Irrigation drives this vegetable farmer bonkers. In the past, it has worked very nicely to busy myself with other chores while my fellow farmer tackled the irrigation duties, which do not drive him bonkers, despite our old, leaky, kinked-up driplines and holey headers system.
This year, however, for the first time, we used our beautiful new irrigation system, with brand new drip lines and fancy new headers, which came to us thanks to a wonderful grant from the Natural Resources Conservation Service. I needed to help protect, preserve, and prolong the life of all this nice new irrigation; it was also high time to conquer my irrigation-induced madness.
After all, how could rolls of mere plastic and little metal bits deliver me into such a towering rage, year after year? I was determined to vanquish this deterrent to harmony in myself, the farm, and the universe.
Thus I went boldly out to the field armed with masses of twine and a good sharp knife. Maybe my problem was not having enough stuff to corral the irrigation while I was rolling it up. I would tie it so firmly over and over to itself that it couldn't play any of its nasty irrigation tricks. (Or maybe if all else failed, I could cut it up into tiny pieces with my good sharp knife!)
Alas, though I nearly strangled the irrigation with string and twine, it did not help a bit. The irrigation was still a kinked up, writhing pile of black plastic, and I was still a kinked up, writhing pile of rage. My fellow farmer wisely gave me lots of room, and offered no advice. He simply went along, tidily rolling up three lines in the time it took me to mangle one.
I surreptitiously studied my fellow's technique: what the heck was he doing differently than I was? An idea came creeping into my overheated brain: maybe I was trying to do it all too quickly. I was just trying to get it over with because I hate it. Maybe I needed to slow down.
I took a deep breath. I decided to pretend I was my fellow farmer, who seemed to think rolling up irrigation could be a pleasant affair, especially on a fine autumn day, and hey, so what if there was a very occasional kink in the drip line? That's just the nature of irrrigation.
I tried again. I went very very slowly. I quit caring how much my fellow was ahead of me. I quit trying to get it all done before lunch. I quit worrying that I might put a kink in the new driplines. I just rolled with it, so to speak.

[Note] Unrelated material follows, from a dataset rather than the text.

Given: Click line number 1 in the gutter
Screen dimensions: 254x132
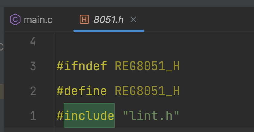Looking at the screenshot, I should coord(33,115).
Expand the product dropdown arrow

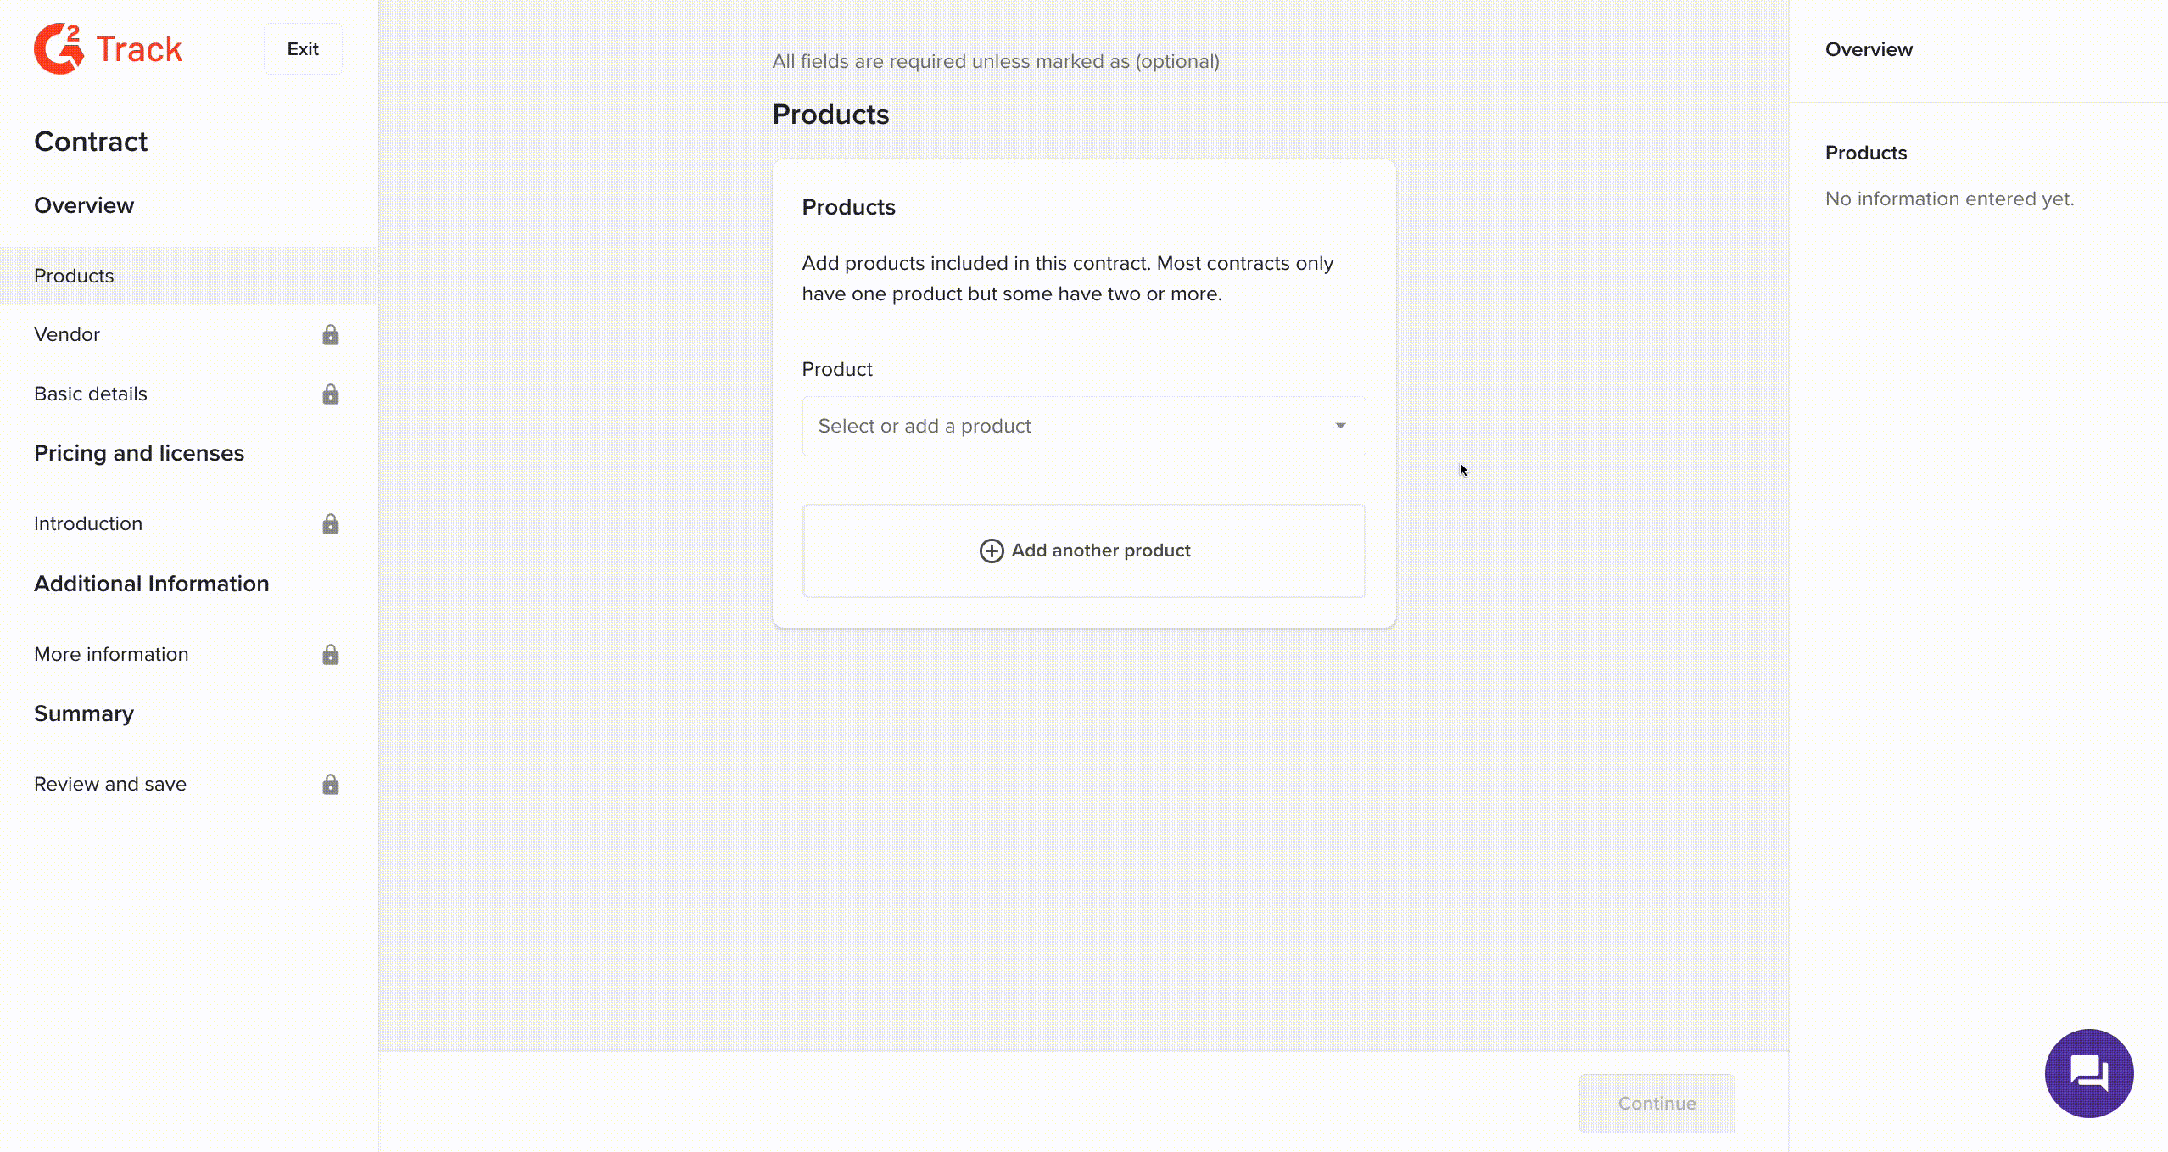pyautogui.click(x=1340, y=426)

And by golly, at the end of my 200 feet bed, I had rolled my first circle of tidy, hardly-kinked-at-all irrigaton. Plus I had a great start on my best selling self-help book for irrigation roller-uppers:
Tips for Those Taxed with Rolling Up Irrigation
Firstly, minimize distractions. Have a hearty snack before you start the project. Tie your hair back firmly, or cut it all off, so that no wisps can poke your neck or your cheek. Don a hat that doesn't constantly fall in your eyes. Wear your least raggedy clothing, or the end of the dripline will catch on every frayed bit or hole.
Choose your timing carefully. Roll up your driplines on a sunny, cool day, with no bugs. Arrange for pleasant bird-song and pretty clouds in the sky, while you're at it. Don't wait to roll up your irrigation until it is covered in snow, which makes it darned hard to find and darned cold to handle.

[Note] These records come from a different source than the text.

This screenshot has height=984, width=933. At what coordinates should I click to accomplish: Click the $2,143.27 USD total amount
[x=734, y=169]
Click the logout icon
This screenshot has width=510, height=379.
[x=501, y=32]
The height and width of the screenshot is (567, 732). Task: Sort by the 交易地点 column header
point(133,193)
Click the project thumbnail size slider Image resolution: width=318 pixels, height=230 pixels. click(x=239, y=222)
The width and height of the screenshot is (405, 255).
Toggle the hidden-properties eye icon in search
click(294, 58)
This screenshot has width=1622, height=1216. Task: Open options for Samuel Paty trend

Don't compare yourself to anyone else. Especially your fellow farmer, who is working three times faster than you are, and whistling cheerfully, to boot. Why, you are you, and you have your own strengths and challenges!
Give yourself a little respite. Even though that same fellow farmer rolls up driplines both coming and going, up and down the field, you can decide to roll from only one direction, which allows you a 45 second period of peace, as you make your dripline-free way back to your starting point.

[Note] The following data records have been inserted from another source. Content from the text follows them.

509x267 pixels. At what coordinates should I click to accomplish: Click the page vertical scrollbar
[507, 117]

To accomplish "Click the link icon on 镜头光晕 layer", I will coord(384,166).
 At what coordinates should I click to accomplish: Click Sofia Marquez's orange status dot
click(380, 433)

Savor whatever you are able: Savor the bird song, or savor the lack of bugs, or the lack of snow, or savor the fact that you are lucky enough to have a working irrigation system, and a pond, and water. Or you could actually savor the fact that your fellow farmer is working three times faster than you are, because it will save you lots of irksome work.
Or, indeed, thanks to your lovely new slowing-down-as-you-are-rolling-up method, you could savor the harmony you are helping to create in yourself, your farm, and the universe.